Spatio-temporal evolution of the HXR pulsation sources in flares No. 1 – 5 and 7. The PIXON algorithm was used to reconstruct the HXR sources. The date and time of flare are shown above. The background images are the photospheric line-of-sight magnetograms obtained with the SOHO/MDI or SDO/HMI. The magnetic field color bars (in gauss) are presented below. The colors of the HXR sources correspond to the times of the HXR peaks shown near the color bars to the right. The contour levels of the HXR sources are labeled in the images. The large color crosses show the average positions (centroids) of the HXR sources at the corresponding times. The linear sizes of these crosses are equal to twice the FWHM of the RHESSI collimator number 1. The straight color lines connect paired HXR sources located in opposite magnetic polarities.
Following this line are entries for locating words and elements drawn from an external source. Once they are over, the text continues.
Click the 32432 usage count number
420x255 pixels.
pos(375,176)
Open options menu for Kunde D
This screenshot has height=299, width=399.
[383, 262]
The small red crosses indicate intersection points of these lines with the model MPIL (thick white lines). The real MPILs found from the magnetograms are shown as the thin white curves.

Figure 16

Spatio-temporal evolution of the sources of the HXR pulsations in flares No. 8 – 15. The method and convention are the same as in Figure 15.

Figure 17

Spatio-temporal evolution of the sources of the HXR pulsations in flares No. 16 – 23. The method and convention are the same as in Figure 15.

Figure 18

Spatio-temporal evolution of the sources of the HXR pulsations in flares No. 24 – 29. The method and convention are the same as in Figure 15.